You need to realize that too much pressure might make people mad. And a mad person is hard to control.
Before using this technique, look for two indicators:
1. As you talk to him, you feel he does not disagree with you as much as when you started.
2. He can’t seem to decide.
Now, how to apply this technique?
Look at him straight in the eyes and don’t look away.
In a confident voice, give one or two strong points. Look at him in the face and tell firmly, “That’s it. You’re at a good price and it’s what you want. You know you can’t get it for less anywhere else. Now let’s do business.”
Then shut up. The one who speaks first loses. The silence will pressure him even more.
If you want a raise, say, “I’m a good employee. I make lots of money for the company. So you okay to give me a raise?” Then shut up till they replay.
During a bargaining situation, if he is indecisive, or if silence has gone for a while, assume a “yes” response.
You can do this by handling the pen to sign the contract or asking the secretary to type the contract according to your proposed terms.
Then talk about something other than the deal while you wait.

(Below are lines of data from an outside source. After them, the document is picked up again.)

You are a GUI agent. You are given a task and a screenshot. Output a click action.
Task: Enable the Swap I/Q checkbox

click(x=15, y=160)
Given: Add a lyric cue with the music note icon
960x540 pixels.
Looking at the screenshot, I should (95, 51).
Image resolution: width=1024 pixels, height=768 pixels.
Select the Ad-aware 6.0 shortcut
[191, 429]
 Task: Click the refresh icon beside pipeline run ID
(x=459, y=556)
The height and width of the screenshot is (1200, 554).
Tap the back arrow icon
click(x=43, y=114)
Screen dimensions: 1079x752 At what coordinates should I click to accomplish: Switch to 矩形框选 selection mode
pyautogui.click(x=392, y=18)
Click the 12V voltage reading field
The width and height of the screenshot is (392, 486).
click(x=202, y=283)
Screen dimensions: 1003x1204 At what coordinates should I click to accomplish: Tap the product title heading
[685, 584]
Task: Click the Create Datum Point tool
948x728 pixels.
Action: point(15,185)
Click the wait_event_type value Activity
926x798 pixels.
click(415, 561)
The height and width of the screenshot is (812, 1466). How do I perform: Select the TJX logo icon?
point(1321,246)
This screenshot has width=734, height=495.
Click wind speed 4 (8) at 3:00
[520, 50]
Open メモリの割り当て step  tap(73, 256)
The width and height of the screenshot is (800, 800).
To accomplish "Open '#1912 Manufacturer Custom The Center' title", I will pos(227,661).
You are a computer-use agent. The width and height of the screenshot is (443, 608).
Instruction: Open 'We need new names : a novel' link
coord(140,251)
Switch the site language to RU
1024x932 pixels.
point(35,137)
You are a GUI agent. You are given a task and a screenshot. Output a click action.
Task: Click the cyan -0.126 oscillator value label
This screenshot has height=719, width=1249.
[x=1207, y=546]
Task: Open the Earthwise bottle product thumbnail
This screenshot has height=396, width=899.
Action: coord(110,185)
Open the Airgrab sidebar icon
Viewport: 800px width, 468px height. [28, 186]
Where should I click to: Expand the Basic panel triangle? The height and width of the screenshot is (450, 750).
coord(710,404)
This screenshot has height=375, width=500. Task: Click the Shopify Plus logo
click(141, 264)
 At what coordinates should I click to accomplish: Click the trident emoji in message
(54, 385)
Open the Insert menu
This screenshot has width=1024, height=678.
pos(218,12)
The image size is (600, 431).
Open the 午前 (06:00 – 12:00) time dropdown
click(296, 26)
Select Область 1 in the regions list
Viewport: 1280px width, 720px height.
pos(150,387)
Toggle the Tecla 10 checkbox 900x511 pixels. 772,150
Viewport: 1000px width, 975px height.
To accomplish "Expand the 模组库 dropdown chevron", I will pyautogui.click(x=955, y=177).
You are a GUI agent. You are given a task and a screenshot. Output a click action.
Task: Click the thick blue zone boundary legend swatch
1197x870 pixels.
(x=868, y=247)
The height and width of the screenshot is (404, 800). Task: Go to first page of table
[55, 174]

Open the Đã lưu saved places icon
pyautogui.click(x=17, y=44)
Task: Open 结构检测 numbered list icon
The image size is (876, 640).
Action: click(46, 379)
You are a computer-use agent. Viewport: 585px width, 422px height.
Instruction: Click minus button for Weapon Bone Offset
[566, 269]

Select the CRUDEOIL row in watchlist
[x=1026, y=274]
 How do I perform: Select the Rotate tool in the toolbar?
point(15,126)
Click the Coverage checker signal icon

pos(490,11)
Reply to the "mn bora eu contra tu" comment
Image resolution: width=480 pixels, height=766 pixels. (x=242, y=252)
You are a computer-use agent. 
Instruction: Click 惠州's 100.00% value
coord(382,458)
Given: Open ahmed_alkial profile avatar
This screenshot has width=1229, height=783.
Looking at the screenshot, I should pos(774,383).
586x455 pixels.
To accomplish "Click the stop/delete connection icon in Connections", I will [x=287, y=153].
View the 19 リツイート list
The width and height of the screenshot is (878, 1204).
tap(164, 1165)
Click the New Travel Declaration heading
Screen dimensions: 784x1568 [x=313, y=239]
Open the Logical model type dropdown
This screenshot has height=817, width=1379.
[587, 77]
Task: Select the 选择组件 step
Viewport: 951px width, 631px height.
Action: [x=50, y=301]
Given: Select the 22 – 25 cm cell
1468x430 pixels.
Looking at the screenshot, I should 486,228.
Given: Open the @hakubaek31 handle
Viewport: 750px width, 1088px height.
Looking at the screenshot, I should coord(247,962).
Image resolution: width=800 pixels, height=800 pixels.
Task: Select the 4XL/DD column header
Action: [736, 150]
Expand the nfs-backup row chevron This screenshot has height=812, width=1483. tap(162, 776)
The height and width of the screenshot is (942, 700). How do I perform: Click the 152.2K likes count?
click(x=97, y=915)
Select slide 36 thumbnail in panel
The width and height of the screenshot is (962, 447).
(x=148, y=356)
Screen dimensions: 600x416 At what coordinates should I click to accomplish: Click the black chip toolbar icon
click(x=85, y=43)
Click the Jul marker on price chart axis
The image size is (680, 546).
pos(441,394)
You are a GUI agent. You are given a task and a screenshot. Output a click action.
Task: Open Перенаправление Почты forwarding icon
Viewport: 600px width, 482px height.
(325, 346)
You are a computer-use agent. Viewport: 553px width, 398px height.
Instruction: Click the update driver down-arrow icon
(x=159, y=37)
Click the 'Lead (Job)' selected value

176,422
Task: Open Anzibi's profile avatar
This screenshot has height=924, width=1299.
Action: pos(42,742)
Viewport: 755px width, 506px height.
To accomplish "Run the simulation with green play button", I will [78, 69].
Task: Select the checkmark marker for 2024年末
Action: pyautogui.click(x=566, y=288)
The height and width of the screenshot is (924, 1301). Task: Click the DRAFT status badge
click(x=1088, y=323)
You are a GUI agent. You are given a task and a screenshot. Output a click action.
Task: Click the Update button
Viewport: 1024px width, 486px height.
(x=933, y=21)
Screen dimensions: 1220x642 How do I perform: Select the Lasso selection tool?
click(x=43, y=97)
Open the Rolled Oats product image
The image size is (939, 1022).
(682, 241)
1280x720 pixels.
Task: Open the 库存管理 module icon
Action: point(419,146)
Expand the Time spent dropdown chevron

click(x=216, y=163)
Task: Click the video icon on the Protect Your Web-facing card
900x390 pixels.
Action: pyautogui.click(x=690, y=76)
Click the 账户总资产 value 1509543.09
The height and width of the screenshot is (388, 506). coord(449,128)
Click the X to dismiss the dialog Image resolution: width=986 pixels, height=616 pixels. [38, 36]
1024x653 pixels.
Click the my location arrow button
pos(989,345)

#8 Intermittent reinforcement
The most important pigeon story you’ll ever read.
Imagine a pigeon in a cage, with a bar it can peck on to get a pellet of food it likes very much.
This food is a reward for its pecking.
You might assume that the more often the pigeon received the food, the more often it would peck the bar.
But the results were different:
1. When the pigeon never got food as a reinforcement, it stopped pecking the bar altogether.
2. When the pigeon got the food, every time it pecked the bar, it only pecked the bar a moderate number of times.
3. The pigeon got the food intermittently. It means that sometimes it got the food for pecking the bar, and sometimes it got no reward for pecking. Here, the pigeon would peck the bar like crazy.
Our human nature is very similar to pigeons.
When we get reinforcement every time we see a person (when they treat us well), we begin to take that person for granted a little. Just as the pigeon only pecked on the bar moderately when given constant reinforcement.
This shows that people take for granted what they know they can have.
In the third case, the pigeon got only sporadic reinforcement for pecking the bar; the pigeon never knew whether it could have the pellets of food or not.
And this reveals a shocking fact about human behavior:
People want what they feel they could not have.
This desire is the cause of the many shortcomings people have.
This desire causes people to want products they can’t afford.
And it leads people to pursue a woman/man they can’t have.
People get addicted to gambling because they never know when/if they’re going to win.
And I know how it works because I was once addicted to soccer betting.
I place a bet almost every day. But luck isn’t on my side.
It’s unclear if I will win. This isn’t fun anymore.
Now I’m just playing to recover the money I lost.
Finally, I could win one time. The dopamine flows in my brain. Damn, it feels so good to be a winner.
Should I quit and go home?
Heck, no. I might win more…
Intermittent reinforcement it’s often used to manipulate others.
How does it work?
It occurs when a manipulator gives someone positive reinforcement (attention, praise, affection, sex, declarations of love) only randomly.
When “the reward” is given, dopamine and other feel-good chemicals flow into their brain.
Then, when they become cold, it creates a climate of doubt, fear, and anxiety, pushing the victim to seek positive reinforcement.
If you are a victim of this trick, you will sense the manipulator is withdrawing.
They aren’t giving you attention like they used to, and you become anxious if there’s something wrong with you.
When you ask them if there’s something wrong, they’ll deny it.
Eventually, they will repeat the cycle once again.
The manipulator does this on purpose to increase the power over you. And make you desperate for their love, attention, or approval.